Burnsville gives annual State of the Lakes report
Crystal Lake, one of three Burnsville lakes on Minnesota’s Impaired Waters List, may be coming off in 2018.
The 291-acre lake, which has a public beach and boat launch and many lakeshore homes, has for the last 10 years exceeded state standards for water clarity and phosphorus concentration, said Daryl Jacobson, the city’s water resources specialist. The lake’s level of chlorophyll-a is close to the state standard, he said.
Failing two of those three measures gets a lake put on the impaired list; passing two of the three gets a lake delisted. The measurements are averaged over 10 years. The next list comes out in 2018.
“I think it is very likely that it could be removed from the list,” Jacobson told the city’s Parks and Natural Resources Commission on Monday during his annual State of the Lakes report. “I think that’s some good news. There’s been a lot of work done in the Crystal Lake watershed over the last 15 years as well.”
The state Pollution Control Agency notified the city in January the lake may be delisted, Jacobson said. About 40 percent of Minnesota’s lakes and streams are impaired by “conventional pollutants,” according to the MPCA.
The other Burnsville lakes on the impaired list are Alimagnet and Keller, which share territory with Apple Valley.

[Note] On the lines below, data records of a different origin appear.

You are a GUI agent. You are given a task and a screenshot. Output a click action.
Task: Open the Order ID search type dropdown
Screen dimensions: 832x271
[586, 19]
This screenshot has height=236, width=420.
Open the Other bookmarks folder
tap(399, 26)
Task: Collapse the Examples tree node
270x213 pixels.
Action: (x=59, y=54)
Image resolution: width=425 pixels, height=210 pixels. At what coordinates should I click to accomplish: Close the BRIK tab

The 104-acre Lake Alimagnet experienced sharply rising levels of phosphorus and chlorophyll-a in the last three years, while its visual clarity fell from 0.9 meters in 2014 to 0.7 in 2016.
“That’s the opposite of what we’re looking for,” Jacobson said.

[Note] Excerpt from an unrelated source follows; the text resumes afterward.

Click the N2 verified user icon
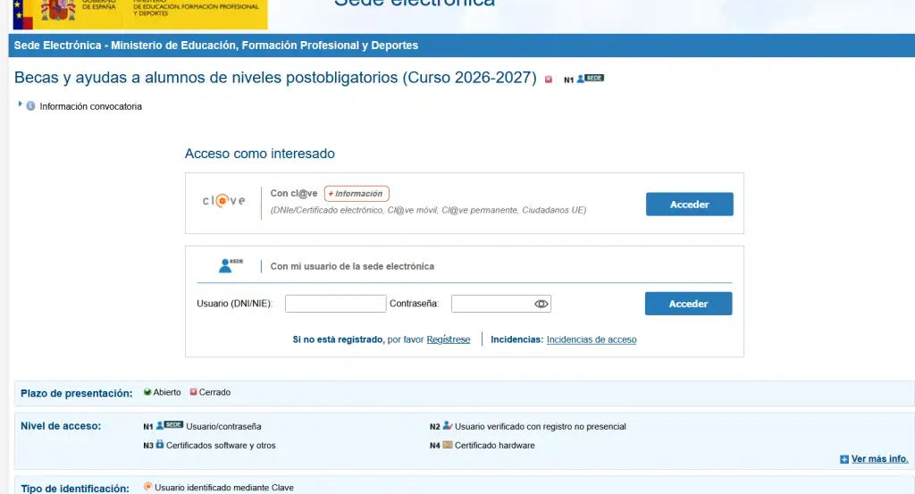 coord(448,426)
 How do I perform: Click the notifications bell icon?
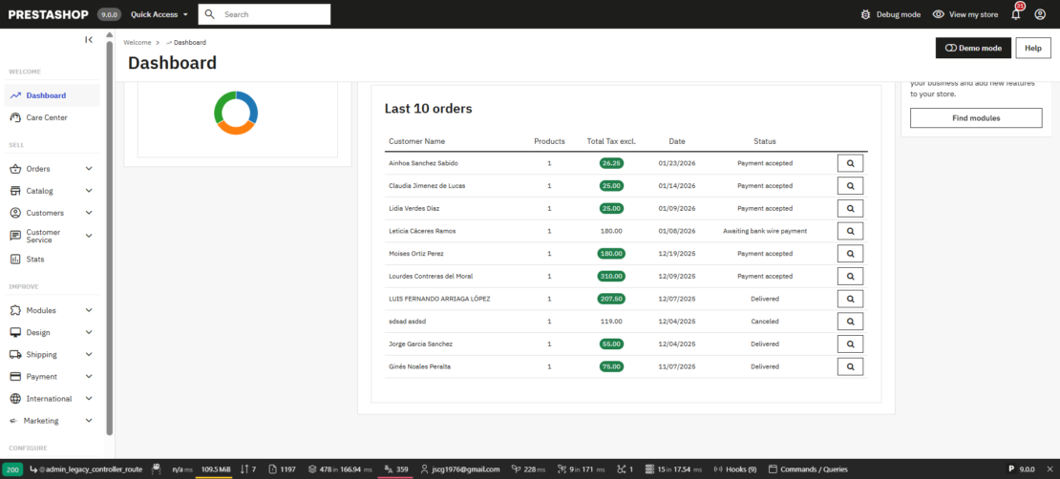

Aluminum sulfate treatments to reduce phosphorus are planned this year in two ponds on the Burnsville side that drain most of the city’s stormwater that reaches the lake, Jacobson said. The Vermillion River Watershed Joint Powers Board landed a $216,000 state grant for the project and is adding $75,000 of its own funds, Jacobson said. Burnsville is kicking in $125,000, he said.
The project will include an iron-enhanced filter bench for each pond. Iron filings will filter phosphorus after rainfalls, Jacobson said.
Altogether, officials hope to remove 26 pounds of phosphorus annually from the Burnsville side of the lake, he said.
Last year the two cities stocked Alimagnet with 2,000 largemouth bass — predators intended to reduce the glut of growth-stunted sunfish that feed at the lake bottom and stir up phosphorus, Jacobson said.
In the 53-acre Keller Lake, phosphorus levels rose slightly from 2014 to 2016, chlorophyll-a levels fell sharply and clarity rose from 0.8 meters to 1.0. The city’s clarity goal for Keller, 1.8 meters, was set in 2002, is unrealistic for a shallow lake of 8 to 9 feet and will likely be reset, Jacobson said.
A large underground stormwater treatment system being built this summer at Crystal Beach Park is expected to remove about 72 pounds of phosphorus annually from water draining to Keller, Jacobson said. Two years ago Apple Valley built a stormwater pond to remove about 50 pounds, he said.
The 60-acre Lac Lavon — a former gravel quarry that filled with water when mining was done — has very low pollutant levels, a small watershed draining to the lake and a stellar clarity reading of 4.4 meters.
“That lake’s really in great shape,” Jacobson said.
The 27-acre Earley Lake was removed from the Impaired Waters List in 2012, Jacobson said. From 2014 to 2016 pollutant levels fell and clarity rose from 1.4 meters to 1.7.
The 58-acre Sunset Pond experienced a slight drop in phosphorus the last three years but nearly a tripling of chlorophyll-a. Clarity was at 1.8 meters last year and 2.2 in 2014.
The 11-acre Twin Lake South has experienced increases in phosphorus and chlorophyll-a and a drop in clarity, from 2.1 meters in 2014 to 1.9 last year.
The 14-acre Wood Pond has experienced a rise in the pollutants and fluctuating clarity levels — 1.3 meters in 2014, 2.5 in 2015 and 1.8 last year.
Aluminum sulfate treatment is planned this year to contain internal loading from sediments in the lake, Jacobson said. A street reconstruction project last year included some underground filters to treat stormwater entering the south side of the lake.
“I think Wood Pond is definitely trending in the right direction,” Jacobson said.